_SELECTED TEXT_:
• • • •

Key Events In The Coming Vacation Week: All About Inflation

Tyler Durden's picture

With the traditional post-payrolls market lull setting in, and most trading desks taking a week or two off, it will be a relatively quiet week with attention turning to inflation data with releases in the US, China, Norway & Switzerland, a key factor as central banks consider if/when to tighten in the near future. The US print will gain most attention: a strong number will validate the Fed's balance sheet unwind intentions and a potential December rate hike.

The major US release for the week comes on Friday in the form of July’s CPI. As RanSquawk notes, analysts expect the headline to come in at 1.8% YY from 1.6% last time out, while the core reading is expected to rise by 1.8% YY from 1.7% last time out. The core metric has missed expectations over the last four releases. HSBC opines that “One major reason why core inflation has softened this year has been a slowdown in the pace of increase in rents.” At its most recent decision the Federal Reserve noted that it is “monitoring inflation developments closely” while it is of the belief that “inflation will remain somewhat below 2% in near term, but stabilise around 2% in medium-term.” This is of course against a back drop of limited wage growth.

• • • •

_SUPPLIED MATERIAL_:

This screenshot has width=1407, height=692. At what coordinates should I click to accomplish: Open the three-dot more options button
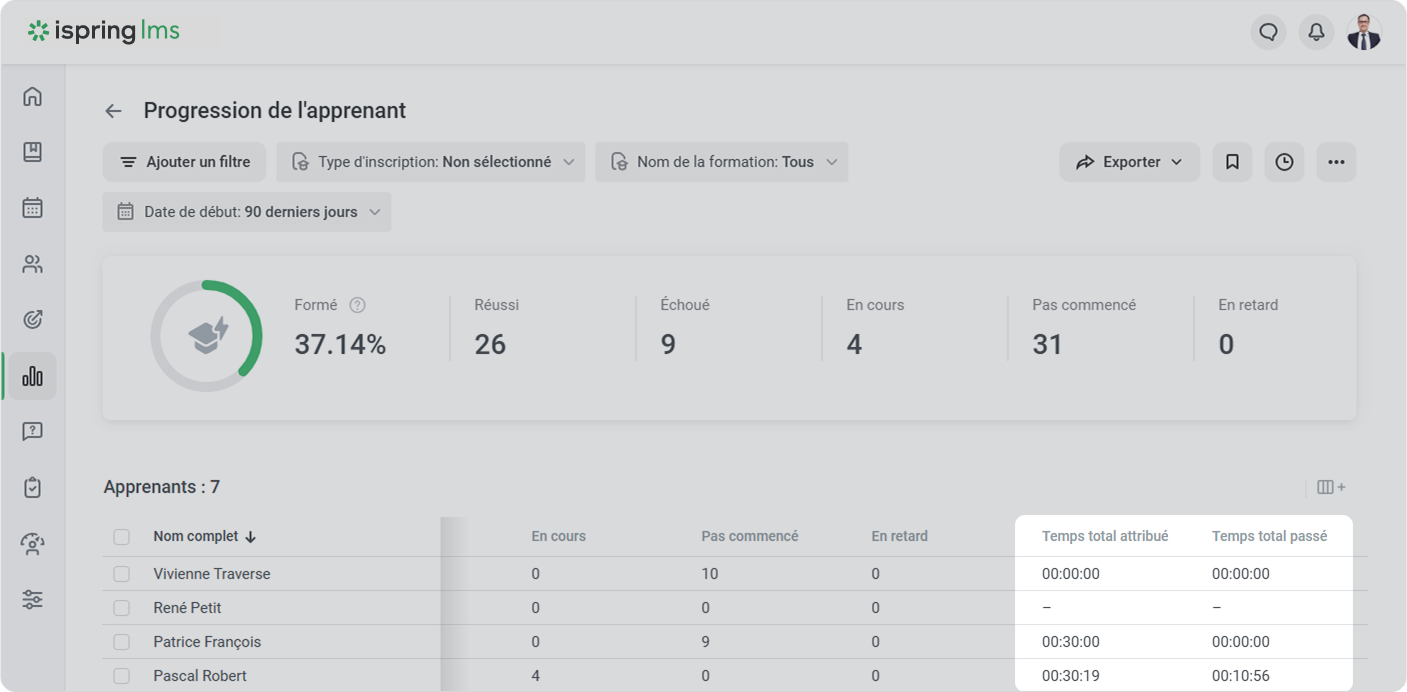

• • • •

_EXERCISE GOAL_:
Answer these from the week-ahead inflation article:
(a) Which countries have inflation releases in the coming week?
(b) On which day does the US July CPI come out?
(c) According to HSBC, what is one major reason core inflation has softened this year?

_WRITTEN SOLUTION_:
(a) The US, China, Norway and Switzerland.
(b) Friday.
(c) A slowdown in the pace of increase in rents.